[Data entries]

-=-=-

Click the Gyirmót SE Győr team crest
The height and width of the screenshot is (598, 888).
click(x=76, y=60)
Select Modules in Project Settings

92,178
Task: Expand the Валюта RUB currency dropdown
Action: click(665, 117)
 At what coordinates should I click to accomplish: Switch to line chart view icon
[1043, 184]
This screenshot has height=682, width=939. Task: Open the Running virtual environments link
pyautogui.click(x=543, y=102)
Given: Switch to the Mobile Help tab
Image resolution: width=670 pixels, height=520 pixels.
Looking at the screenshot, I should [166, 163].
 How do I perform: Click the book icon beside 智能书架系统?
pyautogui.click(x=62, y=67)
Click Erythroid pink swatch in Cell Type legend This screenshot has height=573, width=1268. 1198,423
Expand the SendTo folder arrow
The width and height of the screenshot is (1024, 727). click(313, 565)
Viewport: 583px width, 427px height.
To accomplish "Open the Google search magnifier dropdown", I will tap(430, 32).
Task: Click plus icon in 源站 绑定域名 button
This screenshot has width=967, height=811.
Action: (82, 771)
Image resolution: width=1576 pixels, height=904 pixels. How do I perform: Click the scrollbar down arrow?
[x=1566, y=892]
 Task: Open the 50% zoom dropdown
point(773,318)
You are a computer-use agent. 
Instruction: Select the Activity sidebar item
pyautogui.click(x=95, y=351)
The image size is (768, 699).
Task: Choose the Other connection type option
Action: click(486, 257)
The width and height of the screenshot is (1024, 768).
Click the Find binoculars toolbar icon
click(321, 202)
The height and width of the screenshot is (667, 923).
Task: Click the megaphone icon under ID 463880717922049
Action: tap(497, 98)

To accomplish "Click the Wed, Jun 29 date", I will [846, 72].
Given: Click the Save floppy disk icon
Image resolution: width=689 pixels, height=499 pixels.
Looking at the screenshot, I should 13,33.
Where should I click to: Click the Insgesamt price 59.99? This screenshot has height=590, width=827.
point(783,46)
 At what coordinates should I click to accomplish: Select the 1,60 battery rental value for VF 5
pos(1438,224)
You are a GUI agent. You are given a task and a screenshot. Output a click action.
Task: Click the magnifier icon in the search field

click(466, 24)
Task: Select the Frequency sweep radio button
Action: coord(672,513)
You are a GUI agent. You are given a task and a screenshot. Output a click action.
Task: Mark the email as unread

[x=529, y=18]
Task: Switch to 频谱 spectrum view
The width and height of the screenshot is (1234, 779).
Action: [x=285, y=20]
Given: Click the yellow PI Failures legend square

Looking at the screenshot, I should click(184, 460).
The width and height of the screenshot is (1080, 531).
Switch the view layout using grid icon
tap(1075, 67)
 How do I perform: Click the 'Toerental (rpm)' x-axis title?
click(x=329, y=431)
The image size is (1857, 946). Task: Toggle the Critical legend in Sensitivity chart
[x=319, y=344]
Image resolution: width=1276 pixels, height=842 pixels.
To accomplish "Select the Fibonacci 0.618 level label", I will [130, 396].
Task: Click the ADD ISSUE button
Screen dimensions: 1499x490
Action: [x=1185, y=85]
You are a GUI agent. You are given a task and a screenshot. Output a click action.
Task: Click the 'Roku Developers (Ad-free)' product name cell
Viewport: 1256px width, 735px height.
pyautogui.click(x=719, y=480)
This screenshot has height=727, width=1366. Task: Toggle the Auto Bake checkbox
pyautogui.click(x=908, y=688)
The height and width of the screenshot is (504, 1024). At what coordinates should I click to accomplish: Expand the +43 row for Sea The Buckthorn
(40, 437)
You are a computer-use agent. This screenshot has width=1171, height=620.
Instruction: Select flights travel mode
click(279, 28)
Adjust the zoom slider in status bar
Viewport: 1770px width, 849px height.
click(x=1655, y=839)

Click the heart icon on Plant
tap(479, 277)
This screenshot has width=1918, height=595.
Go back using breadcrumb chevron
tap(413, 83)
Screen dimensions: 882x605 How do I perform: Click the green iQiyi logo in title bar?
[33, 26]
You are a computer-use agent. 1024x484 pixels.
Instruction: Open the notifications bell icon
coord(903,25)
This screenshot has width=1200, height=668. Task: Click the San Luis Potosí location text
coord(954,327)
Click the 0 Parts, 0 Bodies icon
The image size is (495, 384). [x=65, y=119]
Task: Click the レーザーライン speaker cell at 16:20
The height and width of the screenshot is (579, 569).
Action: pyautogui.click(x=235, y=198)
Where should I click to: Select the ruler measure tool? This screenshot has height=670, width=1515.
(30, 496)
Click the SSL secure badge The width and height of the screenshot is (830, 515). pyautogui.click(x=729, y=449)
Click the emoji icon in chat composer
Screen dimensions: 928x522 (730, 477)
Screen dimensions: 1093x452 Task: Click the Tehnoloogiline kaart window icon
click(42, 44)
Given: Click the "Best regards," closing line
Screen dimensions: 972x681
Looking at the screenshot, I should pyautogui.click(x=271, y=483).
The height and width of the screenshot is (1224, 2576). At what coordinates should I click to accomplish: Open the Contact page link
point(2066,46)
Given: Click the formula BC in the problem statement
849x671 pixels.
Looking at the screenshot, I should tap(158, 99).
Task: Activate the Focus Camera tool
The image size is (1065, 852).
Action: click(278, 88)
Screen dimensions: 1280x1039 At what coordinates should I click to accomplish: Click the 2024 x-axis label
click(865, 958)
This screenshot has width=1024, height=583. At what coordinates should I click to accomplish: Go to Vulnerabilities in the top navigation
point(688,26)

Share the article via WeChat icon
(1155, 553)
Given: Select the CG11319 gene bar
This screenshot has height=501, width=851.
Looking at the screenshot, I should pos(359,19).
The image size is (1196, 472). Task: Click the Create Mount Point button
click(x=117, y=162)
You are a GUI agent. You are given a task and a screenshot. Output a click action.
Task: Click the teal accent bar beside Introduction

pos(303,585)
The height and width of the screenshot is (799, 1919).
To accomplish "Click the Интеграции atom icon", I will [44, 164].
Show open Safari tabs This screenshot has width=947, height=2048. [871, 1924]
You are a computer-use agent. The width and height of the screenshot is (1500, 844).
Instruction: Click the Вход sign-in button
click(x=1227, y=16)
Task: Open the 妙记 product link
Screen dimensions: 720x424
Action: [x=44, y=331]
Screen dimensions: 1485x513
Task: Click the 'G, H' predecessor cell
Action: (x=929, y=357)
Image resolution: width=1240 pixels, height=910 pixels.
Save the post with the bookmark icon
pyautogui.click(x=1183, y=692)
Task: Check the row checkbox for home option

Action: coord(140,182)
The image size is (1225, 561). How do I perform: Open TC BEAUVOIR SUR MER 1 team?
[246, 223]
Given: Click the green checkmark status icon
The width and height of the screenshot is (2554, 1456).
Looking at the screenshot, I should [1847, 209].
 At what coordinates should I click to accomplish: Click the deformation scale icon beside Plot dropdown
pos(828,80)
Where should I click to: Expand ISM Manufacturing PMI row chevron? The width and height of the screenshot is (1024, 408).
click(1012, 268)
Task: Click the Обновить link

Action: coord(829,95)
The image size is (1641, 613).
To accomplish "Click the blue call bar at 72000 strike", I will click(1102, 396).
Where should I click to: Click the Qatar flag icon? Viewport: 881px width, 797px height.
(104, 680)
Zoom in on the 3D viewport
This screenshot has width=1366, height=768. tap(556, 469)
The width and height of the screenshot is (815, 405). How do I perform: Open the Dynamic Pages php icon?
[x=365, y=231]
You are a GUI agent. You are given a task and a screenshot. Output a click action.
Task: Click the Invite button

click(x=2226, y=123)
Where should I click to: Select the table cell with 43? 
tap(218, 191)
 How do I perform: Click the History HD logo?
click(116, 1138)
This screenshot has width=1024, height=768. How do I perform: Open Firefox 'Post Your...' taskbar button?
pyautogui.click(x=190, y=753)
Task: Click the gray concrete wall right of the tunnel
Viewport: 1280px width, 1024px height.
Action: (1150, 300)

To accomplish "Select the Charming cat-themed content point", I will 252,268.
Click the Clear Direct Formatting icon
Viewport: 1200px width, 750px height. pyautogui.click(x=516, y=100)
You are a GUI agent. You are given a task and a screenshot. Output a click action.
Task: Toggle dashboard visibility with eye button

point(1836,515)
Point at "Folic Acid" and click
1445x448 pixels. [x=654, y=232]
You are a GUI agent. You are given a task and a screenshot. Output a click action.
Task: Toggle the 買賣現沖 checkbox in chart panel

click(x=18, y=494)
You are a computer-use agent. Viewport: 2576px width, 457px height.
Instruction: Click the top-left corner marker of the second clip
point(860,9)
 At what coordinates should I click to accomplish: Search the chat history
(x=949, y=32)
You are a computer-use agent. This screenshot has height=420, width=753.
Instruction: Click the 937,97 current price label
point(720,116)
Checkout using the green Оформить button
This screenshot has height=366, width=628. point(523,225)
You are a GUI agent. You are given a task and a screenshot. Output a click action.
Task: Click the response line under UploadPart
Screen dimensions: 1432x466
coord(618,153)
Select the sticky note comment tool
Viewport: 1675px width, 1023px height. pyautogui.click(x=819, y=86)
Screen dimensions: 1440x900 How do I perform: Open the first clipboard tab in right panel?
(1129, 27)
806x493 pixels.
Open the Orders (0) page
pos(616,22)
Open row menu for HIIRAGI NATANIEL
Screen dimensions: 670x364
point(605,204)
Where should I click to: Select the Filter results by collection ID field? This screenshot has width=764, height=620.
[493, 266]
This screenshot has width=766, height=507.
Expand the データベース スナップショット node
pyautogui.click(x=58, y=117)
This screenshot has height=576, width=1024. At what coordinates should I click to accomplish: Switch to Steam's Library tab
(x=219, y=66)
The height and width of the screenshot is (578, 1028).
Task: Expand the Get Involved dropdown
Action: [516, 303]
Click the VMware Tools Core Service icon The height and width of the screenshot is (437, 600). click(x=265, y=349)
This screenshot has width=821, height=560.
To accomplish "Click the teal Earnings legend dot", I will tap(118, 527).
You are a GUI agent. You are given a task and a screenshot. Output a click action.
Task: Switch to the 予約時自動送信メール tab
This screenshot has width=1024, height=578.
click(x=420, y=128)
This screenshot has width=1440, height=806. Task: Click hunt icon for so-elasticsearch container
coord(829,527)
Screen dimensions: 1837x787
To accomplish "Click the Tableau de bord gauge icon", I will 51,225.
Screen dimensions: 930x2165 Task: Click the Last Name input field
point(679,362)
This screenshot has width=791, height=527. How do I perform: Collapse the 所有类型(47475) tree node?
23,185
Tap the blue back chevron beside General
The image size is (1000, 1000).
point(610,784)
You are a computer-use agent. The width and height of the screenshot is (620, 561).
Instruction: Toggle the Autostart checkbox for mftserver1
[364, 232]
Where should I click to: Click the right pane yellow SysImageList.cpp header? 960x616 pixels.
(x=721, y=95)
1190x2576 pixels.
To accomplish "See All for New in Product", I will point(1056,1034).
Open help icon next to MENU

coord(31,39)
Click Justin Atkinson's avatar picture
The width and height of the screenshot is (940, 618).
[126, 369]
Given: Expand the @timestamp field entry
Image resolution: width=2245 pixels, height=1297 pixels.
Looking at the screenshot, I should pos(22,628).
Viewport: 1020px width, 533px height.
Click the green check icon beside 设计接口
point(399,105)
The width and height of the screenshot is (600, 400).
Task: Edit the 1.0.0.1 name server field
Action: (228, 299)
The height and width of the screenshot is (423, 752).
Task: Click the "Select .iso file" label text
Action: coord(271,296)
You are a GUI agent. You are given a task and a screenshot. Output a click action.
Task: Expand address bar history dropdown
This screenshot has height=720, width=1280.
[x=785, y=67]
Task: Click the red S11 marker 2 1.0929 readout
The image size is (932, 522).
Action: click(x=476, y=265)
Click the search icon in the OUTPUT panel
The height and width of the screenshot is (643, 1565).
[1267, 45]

-=-=-

### Task details:
Using the entries above, give again exactly the lines from the line holding "Screen dimensions: 1280x1039" through the line holding "The height and width of the screenshot is (799, 1919).". Include both end lines and nothing else.

### Your response:
Screen dimensions: 1280x1039 At what coordinates should I click to accomplish: Click the 2024 x-axis label
click(865, 958)
This screenshot has width=1024, height=583. At what coordinates should I click to accomplish: Go to Vulnerabilities in the top navigation
point(688,26)

Share the article via WeChat icon
(1155, 553)
Given: Select the CG11319 gene bar
This screenshot has height=501, width=851.
Looking at the screenshot, I should pos(359,19).
The image size is (1196, 472). Task: Click the Create Mount Point button
click(x=117, y=162)
You are a GUI agent. You are given a task and a screenshot. Output a click action.
Task: Click the teal accent bar beside Introduction

pos(303,585)
The height and width of the screenshot is (799, 1919).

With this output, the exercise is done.